What always continues to amaze the outsider looking in to Manipur is the mobilisation of women and their fearlessness. Amateur videos on You Tube show scores of women on the streets, throwing down the gauntlet literally (they spread the cloth they wear as the upper garment as a sign of defiance as no one is supposed to trample on these) and facing a phalanx of police personnel armed with rifles and tear gas shells. The women from Imphal’s remarkable all-women market, the Ema Keithel, have been courting arrest in droves as their mark of protest. The women are calling this another “Nupila” (women’s war), reminiscent of the struggle against the British.

“We women cannot bear anymore as it has reached beyond a tolerable limit. That’s why we have come out unitedly to get ourselves killed or get arrested by the police”, Chaoba Devi, one of the women leading the agitation, told the press. Women talk about how curfew has disrupted education and the livelihood of thousands who depend on daily wages. A visit to Manipur earlier this year showed us the challenge of living under dusk to dawn curfew — and the burden women have to bear to ensure that their children are fed, that there is enough water, and that they can reach a healthcare facility if someone falls ill.

Complex scenario

The situation in Manipur is highly complex. In a population of just about 25 lakhs, there are deep divisions along tribal and ethnic lines resulting in over 40 different underground groups fighting each other and the State. In addition, there are thousands of military and paramilitary troops who have extraordinary powers over the civilian population under the AFSPA.

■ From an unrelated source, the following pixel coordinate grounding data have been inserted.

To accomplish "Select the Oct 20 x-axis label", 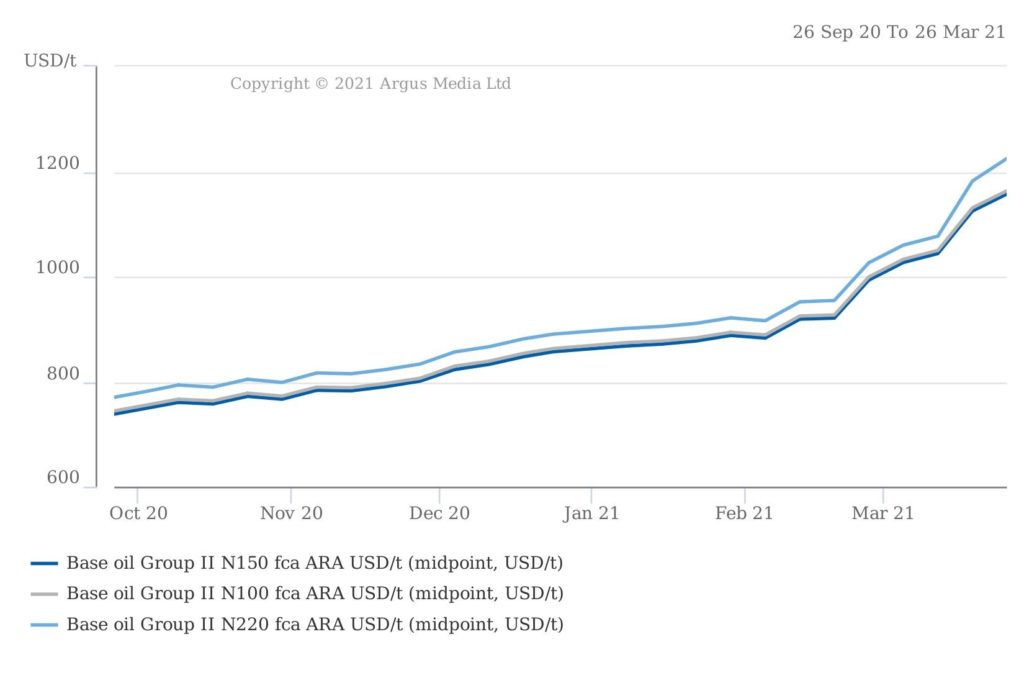I will [139, 513].
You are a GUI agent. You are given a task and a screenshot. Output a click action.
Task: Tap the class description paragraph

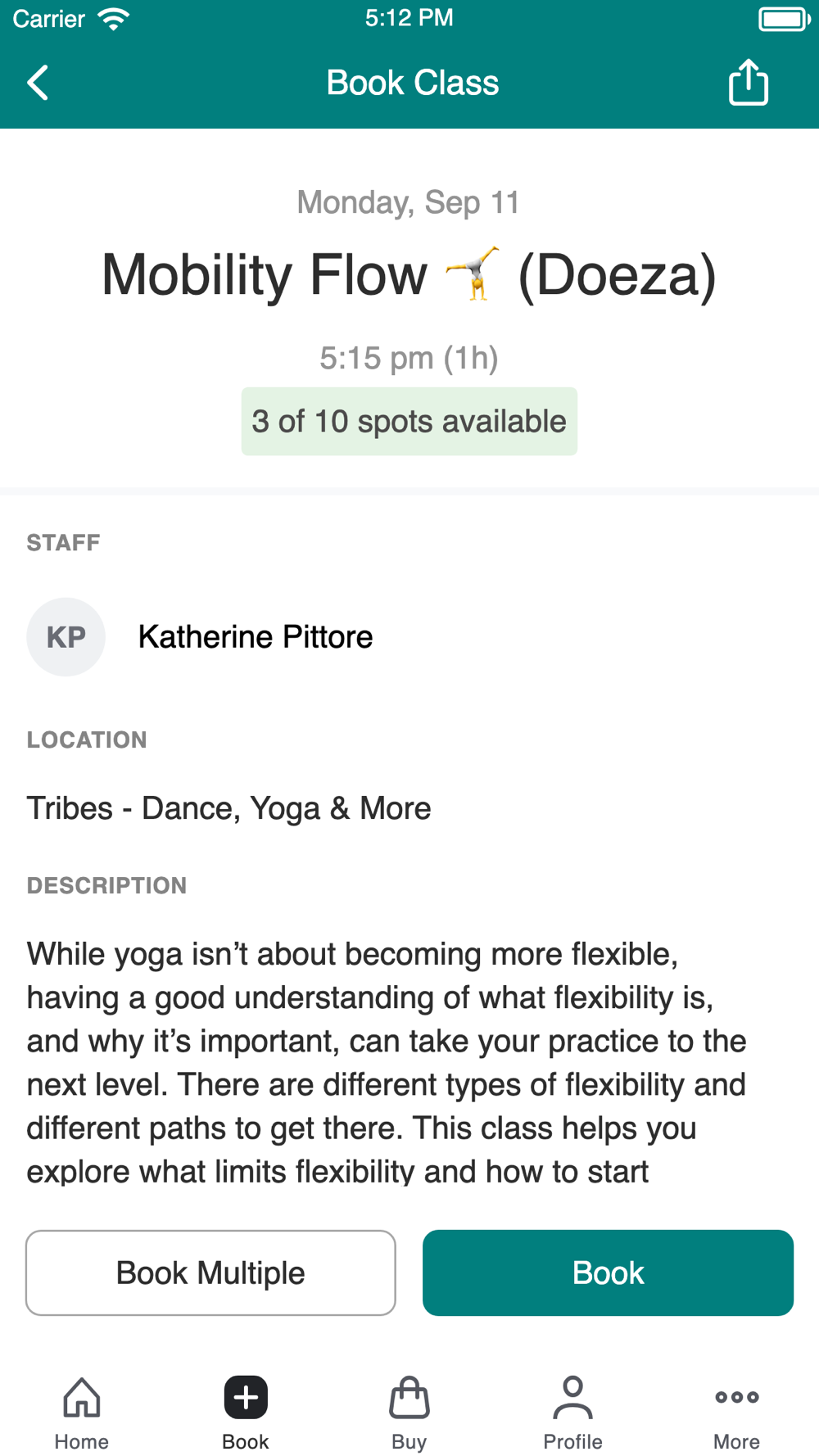click(385, 1062)

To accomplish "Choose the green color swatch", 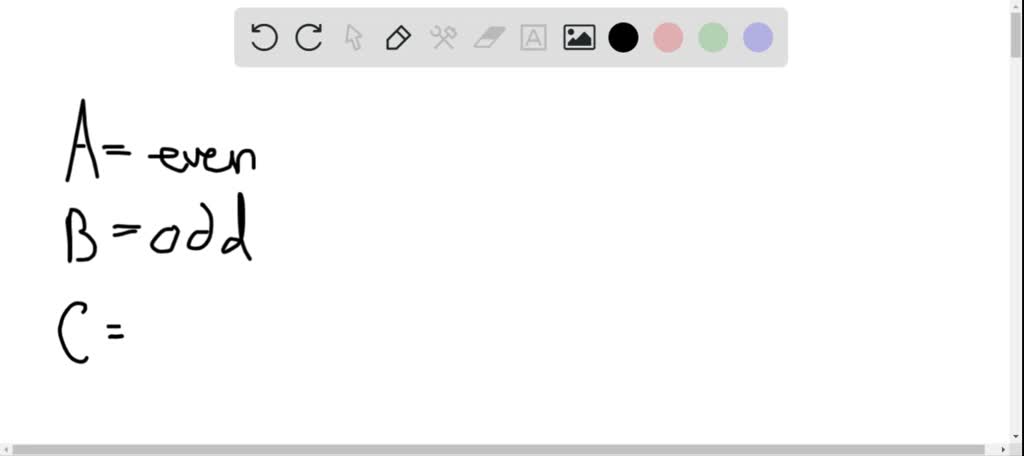I will pos(713,37).
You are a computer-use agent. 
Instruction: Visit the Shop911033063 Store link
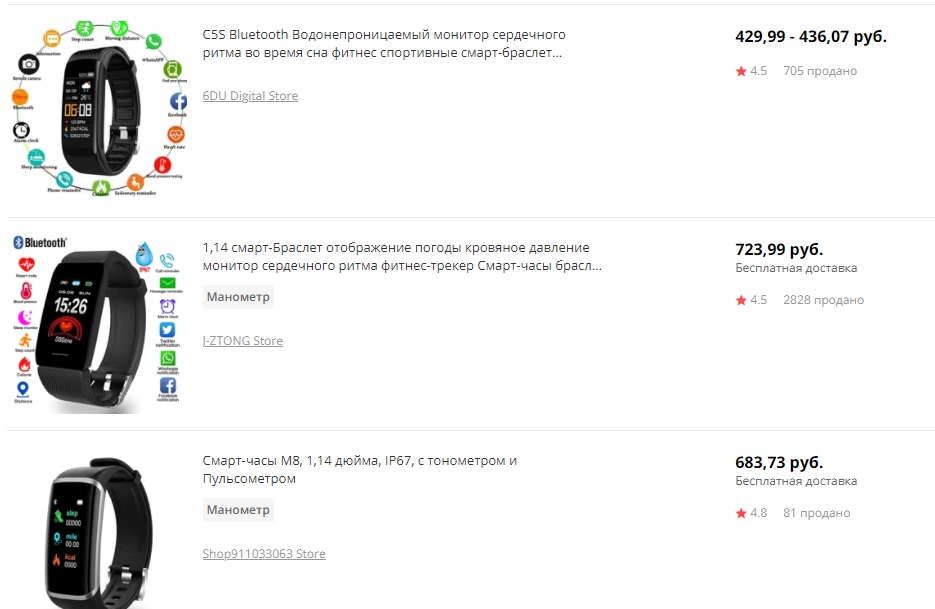(x=264, y=554)
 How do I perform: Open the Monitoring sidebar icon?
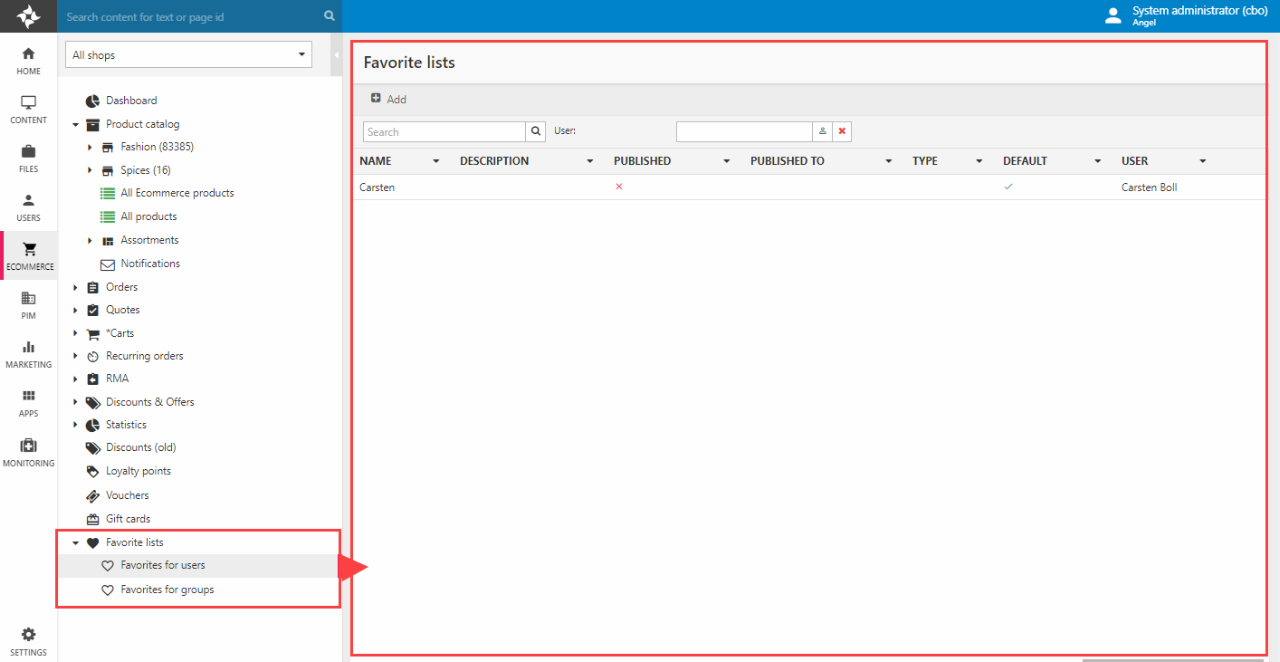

The media in Manipur often has to rely on the media outside the State to report on what is going on as individual journalists are caught between the State and the underground groups. Even routine reporting is like walking through a minefield. As a woman journalist recently stated, they are “caught up between two hard stones, the State and the non-State.” The photographer who captured the extra-judicial killing, for instance, would not have been able to publish those pictures in Manipur.

For those of us who live on the “mainland”, as northeasterners often call the rest of India, it is imperative that we are at least educated about what is happening in a State like Manipur. Not everyone will understand the intricacies of the local politics. Manipur, of course, is not just a State infected with what appears a conflict without end. It is rich in theatre, music, sport — the award-winning woman boxer Mary Kom is from the State — the arts, traditional craft and much else. The first step towards engagement is information. And that, sadly, is sorely missing.

For, while the voluntary shutdown of Pune and Mumbai because of the swine flu scare was being widely reported and debated, we knew little about the forced shutdown of large parts of Manipur. And even as the media focused on the incident revolving around film star Shah Rukh Khan’s so-called “detention” at Newark airport in the United States, few would know that people in a State like Manipur go through such incidents every day. Being asked to step out of line and questioned in another country might be offensive. But it surely cannot beat what you feel when you are questioned and checked even when you go about routine tasks in your own country. This is what thousands of people in Manipur experience very single day of their lives. And their protests are neither heard nor heeded.